Ibnu Qudamah mengatakan,
ومن
دخل في واجب، كقضاء رمضان، أو نذر معين أو مطلق، أو صيام كفارة؛ لم يجز له الخروج
منه؛ لأن المتعين وجب عليه الدخول فيه، وغير المتعين تعين بدخوله فيه، فصار بمنزلة
الفرض المتعين، وليس في هذا خلاف بحمد الله
Siapa yang telah memulai puasa wajib seperti
qadha ramadhan, puasa nazar hari tertentu atau nazar mutlak, atau puasa
kafarah, tidak boleh membatalkannya. Karena sesuatu yang statusnya wajib ain,
harus dilakukan. Sementara yang bukan wajib ain, menjadi wajib ain jika telah
dilakukan. Sehingga statusnya sama dengan wajib ain. Dan dalam hal ini tidak
ada perselisihan, alhamdulillah.. (Al-Mughni, 3/160 – 161)
Karena itu, dalam kondisi
apapun, orang yang melakukan puasa wajib tidak boleh dia batalkan tanpa alasan
yang dibenarkan.
Kedua, berbeda dengan puasa sunah,
seseorang diperbolehkan untuk membatalkannya, sekalipun tidak uzur. Hanya saja,
sangat dianjurkan bagi orang yang berpuasa sunah untuk tidak membatalkannya,
terutama puasa sunah yang menjadi kebiasaannya. Karena Allah berfirman,
يَا
أَيُّهَا الَّذِينَ آمَنُوا أَطِيعُوا اللَّهَ وَأَطِيعُوا الرَّسُولَ وَلا
تُبْطِلُوا أَعْمَالَكُم
“Wahai orang-orang yang beriman, taatlah kepada
Allah dan taatlah kepada Ar-Rasul, dan janganlah kalian membatalkan amal
kalian.” (QS. Muhammad: 33)
Diantara dalil yang
menunjukkan bolehnya membatalkan puasa sunah,
1. Dari Ummu Hani’ radhiyallahu ‘anha, bahwa
Rasulullah shallallahu ‘alaihi wa sallam
bersabda,
الصَّائِمُ الْمُتَطَوِّعُ أَمِيرُ نَفْسِهِ،
إِنْ شَاءَ صَامَ، وَإِنْ شَاءَ أَفْطَرَ
“Orang yang melakukan puasa sunah, menjadi
penentu dirinya. Jika ingin melanjutkan, dia bisa melanjutkan, dan jika dia
ingin membatalkan, diperbolehkan.” (HR. Ahmad 26893, Turmudzi
732, dan dishahihkan Al-Albani)
2. Setelah puasa ramadhan
diwajibkan, dan puasa ‘Asyura tidak lagi wajib, Rasulullah shallallahu ‘alaihi wa sallam
mengumumkan kepada sahabat, bahwa mereka boleh puasa dan boleh membatalkannya.
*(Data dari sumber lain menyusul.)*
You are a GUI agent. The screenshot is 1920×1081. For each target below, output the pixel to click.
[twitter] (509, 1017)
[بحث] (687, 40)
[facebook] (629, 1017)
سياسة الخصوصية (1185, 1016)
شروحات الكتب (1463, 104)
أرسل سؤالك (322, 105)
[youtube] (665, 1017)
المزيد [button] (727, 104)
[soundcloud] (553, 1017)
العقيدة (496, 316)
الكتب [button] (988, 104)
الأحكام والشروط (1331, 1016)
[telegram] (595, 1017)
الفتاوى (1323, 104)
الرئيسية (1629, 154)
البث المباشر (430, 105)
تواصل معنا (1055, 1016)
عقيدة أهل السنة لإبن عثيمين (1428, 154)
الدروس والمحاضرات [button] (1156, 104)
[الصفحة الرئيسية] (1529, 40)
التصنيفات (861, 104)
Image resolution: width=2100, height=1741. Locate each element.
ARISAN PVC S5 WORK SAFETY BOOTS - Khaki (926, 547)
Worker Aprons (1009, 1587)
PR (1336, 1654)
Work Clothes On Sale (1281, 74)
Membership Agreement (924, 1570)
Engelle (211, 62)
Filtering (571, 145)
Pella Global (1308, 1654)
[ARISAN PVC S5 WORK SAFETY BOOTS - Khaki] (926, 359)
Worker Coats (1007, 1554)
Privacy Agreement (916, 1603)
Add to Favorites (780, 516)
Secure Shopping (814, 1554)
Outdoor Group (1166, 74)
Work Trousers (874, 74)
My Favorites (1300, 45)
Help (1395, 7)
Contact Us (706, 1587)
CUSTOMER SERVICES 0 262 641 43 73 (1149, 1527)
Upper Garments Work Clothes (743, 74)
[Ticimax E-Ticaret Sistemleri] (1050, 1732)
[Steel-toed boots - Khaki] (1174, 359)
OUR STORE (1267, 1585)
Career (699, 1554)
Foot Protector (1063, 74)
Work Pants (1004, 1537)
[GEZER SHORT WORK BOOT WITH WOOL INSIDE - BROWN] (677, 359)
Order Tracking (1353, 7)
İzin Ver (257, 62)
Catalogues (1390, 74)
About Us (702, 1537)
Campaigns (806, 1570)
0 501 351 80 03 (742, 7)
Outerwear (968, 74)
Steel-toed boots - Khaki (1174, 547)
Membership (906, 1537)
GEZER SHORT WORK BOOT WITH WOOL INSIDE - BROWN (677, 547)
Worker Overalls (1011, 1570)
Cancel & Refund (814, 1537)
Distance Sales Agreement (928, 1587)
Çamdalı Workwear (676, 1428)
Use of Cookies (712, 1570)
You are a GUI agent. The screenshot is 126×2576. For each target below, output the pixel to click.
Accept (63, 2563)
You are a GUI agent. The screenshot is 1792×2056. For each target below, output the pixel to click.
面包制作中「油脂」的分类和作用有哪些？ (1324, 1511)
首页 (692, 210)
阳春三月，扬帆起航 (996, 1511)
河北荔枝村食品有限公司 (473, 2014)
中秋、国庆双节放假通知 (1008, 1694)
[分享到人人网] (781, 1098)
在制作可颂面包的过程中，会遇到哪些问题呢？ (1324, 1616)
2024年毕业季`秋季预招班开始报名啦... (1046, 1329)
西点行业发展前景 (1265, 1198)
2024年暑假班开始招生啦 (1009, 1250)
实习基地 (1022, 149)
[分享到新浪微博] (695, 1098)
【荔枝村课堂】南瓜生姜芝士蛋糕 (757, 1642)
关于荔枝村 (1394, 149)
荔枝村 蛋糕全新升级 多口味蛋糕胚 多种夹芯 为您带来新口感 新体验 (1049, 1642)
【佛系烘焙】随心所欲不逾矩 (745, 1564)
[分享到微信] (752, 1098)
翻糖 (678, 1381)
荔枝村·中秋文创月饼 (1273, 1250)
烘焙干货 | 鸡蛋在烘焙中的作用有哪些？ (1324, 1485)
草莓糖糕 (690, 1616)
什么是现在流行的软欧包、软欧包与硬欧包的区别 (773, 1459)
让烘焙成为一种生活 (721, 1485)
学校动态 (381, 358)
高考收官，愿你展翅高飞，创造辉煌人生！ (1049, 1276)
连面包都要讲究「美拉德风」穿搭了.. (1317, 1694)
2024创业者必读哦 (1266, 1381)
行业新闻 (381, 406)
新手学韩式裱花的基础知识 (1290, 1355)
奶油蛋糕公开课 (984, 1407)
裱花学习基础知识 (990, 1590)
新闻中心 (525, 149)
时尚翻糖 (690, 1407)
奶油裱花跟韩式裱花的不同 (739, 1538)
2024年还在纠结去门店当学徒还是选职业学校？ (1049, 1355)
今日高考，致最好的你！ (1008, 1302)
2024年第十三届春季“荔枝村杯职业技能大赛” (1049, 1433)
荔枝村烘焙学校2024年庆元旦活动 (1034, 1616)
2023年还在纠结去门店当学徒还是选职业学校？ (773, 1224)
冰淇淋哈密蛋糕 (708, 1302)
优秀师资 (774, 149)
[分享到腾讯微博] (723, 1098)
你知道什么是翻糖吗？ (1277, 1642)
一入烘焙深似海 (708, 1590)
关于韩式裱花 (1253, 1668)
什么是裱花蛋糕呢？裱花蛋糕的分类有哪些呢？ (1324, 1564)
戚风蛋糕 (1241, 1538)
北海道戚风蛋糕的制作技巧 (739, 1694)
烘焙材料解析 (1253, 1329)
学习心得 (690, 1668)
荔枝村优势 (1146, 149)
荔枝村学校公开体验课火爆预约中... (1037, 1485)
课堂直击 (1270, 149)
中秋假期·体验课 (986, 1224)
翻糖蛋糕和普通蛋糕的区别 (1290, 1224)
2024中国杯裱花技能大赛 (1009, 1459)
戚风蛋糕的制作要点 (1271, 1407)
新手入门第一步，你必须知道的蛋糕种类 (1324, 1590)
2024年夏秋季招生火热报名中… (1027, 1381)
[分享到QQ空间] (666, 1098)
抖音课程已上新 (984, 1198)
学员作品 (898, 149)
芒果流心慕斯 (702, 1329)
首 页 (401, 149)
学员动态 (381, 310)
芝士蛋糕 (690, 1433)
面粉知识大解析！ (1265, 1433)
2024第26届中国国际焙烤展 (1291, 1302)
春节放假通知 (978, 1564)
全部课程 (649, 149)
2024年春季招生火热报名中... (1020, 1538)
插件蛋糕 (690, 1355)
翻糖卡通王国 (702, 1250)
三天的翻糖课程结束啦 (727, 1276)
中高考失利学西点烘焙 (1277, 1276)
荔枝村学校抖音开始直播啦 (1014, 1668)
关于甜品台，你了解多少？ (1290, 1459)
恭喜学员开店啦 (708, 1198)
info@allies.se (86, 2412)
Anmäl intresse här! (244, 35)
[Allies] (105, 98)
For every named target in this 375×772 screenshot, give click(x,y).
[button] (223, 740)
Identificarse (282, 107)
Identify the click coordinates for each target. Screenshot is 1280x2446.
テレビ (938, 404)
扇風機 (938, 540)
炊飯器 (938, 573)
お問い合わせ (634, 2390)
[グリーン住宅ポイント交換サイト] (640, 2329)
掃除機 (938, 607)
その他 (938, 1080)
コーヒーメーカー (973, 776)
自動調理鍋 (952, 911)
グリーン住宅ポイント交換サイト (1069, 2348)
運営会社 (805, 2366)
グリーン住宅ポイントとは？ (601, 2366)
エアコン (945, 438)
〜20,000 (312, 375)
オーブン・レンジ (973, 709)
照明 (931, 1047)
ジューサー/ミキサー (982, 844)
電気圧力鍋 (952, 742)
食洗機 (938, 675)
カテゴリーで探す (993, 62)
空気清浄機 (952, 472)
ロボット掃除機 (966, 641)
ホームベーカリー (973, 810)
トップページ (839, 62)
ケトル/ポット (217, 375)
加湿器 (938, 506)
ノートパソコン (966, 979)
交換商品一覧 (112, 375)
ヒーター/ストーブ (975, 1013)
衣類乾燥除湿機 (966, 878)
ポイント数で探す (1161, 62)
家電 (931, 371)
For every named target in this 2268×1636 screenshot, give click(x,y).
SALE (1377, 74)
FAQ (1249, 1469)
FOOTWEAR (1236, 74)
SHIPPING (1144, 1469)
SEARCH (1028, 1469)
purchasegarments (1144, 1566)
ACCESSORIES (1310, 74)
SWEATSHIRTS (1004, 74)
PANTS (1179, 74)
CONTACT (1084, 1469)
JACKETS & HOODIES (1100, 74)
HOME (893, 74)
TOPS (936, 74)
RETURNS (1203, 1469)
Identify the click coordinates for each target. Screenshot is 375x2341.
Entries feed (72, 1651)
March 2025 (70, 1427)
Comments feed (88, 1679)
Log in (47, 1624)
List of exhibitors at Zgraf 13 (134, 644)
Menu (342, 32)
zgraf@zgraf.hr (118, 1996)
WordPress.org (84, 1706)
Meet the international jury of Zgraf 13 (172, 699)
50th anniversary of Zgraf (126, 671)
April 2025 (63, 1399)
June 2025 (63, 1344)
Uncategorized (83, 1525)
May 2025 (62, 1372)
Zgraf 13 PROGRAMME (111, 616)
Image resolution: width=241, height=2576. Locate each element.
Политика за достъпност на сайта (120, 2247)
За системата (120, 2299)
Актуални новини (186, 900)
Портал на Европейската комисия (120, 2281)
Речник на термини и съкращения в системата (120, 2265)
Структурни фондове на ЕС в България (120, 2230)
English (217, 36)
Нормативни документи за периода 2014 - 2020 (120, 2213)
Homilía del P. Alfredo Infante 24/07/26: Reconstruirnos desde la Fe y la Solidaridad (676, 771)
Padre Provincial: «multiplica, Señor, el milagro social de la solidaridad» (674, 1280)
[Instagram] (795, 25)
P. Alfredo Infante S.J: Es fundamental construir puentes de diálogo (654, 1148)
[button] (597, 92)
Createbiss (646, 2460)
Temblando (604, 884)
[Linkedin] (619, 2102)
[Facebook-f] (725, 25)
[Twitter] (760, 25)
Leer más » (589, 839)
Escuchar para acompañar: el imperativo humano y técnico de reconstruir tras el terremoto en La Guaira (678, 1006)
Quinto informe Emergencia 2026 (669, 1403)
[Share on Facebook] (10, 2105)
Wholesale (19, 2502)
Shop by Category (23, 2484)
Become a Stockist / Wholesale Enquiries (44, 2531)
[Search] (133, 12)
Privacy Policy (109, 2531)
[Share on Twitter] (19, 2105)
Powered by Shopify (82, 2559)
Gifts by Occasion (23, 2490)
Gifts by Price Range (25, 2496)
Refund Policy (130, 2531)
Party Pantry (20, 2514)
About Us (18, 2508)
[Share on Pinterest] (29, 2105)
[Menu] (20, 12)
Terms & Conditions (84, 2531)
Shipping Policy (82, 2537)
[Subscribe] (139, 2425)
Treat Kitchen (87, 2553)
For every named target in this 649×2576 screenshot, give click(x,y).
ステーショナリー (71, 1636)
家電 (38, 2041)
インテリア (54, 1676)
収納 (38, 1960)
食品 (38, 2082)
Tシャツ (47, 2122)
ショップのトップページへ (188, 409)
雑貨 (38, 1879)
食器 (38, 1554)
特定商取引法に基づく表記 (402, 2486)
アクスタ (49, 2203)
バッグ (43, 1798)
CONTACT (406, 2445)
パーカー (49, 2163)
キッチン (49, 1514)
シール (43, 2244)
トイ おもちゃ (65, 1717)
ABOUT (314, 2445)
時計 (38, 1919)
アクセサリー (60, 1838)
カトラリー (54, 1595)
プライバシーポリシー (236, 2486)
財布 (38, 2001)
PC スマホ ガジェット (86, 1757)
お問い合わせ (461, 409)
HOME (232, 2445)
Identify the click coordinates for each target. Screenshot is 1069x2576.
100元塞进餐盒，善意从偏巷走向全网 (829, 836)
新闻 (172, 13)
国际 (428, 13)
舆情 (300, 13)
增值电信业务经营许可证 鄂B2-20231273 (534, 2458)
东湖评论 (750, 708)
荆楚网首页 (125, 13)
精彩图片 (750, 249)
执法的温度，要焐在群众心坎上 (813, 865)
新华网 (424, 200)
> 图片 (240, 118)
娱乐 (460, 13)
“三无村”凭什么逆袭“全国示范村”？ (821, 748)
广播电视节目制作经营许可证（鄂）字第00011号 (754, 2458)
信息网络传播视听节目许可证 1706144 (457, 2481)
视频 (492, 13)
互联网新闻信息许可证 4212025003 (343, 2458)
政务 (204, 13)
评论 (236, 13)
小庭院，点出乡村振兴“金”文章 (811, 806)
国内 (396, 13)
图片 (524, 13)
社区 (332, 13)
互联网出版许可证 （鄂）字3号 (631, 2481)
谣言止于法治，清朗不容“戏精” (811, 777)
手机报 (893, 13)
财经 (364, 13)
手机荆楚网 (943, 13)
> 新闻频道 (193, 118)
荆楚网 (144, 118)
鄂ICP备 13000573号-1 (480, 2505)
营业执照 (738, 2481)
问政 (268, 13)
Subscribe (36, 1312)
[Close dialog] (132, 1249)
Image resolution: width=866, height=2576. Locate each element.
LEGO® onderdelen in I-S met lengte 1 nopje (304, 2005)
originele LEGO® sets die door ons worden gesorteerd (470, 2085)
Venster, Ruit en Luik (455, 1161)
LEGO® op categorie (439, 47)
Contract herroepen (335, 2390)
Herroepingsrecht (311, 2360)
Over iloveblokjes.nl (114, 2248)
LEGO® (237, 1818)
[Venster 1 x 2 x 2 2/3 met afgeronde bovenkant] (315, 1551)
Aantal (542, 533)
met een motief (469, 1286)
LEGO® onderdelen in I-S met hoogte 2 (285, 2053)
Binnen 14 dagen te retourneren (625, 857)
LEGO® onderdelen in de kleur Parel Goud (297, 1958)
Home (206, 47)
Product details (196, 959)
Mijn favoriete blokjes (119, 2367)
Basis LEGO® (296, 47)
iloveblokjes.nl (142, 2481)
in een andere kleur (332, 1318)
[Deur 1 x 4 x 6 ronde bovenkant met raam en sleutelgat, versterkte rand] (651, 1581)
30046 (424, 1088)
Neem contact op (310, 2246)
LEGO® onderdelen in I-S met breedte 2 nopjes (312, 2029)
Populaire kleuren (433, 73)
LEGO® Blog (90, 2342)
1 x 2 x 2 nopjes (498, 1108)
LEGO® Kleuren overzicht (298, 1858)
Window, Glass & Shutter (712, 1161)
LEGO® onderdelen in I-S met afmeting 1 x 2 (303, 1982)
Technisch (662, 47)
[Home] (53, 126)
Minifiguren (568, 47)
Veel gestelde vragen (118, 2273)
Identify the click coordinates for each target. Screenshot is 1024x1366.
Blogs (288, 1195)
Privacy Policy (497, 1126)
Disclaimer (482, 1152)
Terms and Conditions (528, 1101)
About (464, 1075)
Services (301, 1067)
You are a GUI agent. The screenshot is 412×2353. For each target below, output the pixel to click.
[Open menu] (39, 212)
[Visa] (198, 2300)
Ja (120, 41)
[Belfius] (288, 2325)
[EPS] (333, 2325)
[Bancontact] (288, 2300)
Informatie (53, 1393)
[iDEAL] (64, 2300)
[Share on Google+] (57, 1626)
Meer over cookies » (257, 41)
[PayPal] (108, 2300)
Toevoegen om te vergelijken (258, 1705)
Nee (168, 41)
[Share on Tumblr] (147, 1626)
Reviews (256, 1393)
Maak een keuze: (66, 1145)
Dari Muawiyah bin Abi Sufyan radhiyallahu ‘anhu,
beliau mendengar Rasulullah shallallahu ‘alaihi wa sallam
bersabda,
هَذَا يَوْمُ عَاشُورَاءَ وَلَمْ يَكْتُبِ
اللَّهُ عَلَيْكُمْ صِيَامَهُ، وَأَنَا صَائِمٌ، فَمَنْ شَاءَ،
فَلْيَصُمْ وَمَنْ شَاءَ، فَلْيُفْطِرْ
Ini hari ‘Asyura, Allah tidak mewajibkan puasa
untuk kalian. Hanya saja saya puasa. Karena itu, siapa yang ingin puasa,
dipersilahkan dan siapa yang ingin membatalkan, dipersilahkan. (HR. Bukhari 2003).
3. Dari A’isyah radhiyallahu ‘anha, bahwa
Rasulullah shallallahu ‘alaihi wa sallam pernah
bertanya kepada beliau pada suatu hari: ‘Hai A’isyah, apakah kamu memiliki
makanan?’ ‘Wahai Rasulullah, kita tidak memiliki makanan apapun.’ Jawab
A’isyah. ‘Jika demikian, saya akan puasa.’ Jawab Nabi shallallahu ‘alaihi wa sallam.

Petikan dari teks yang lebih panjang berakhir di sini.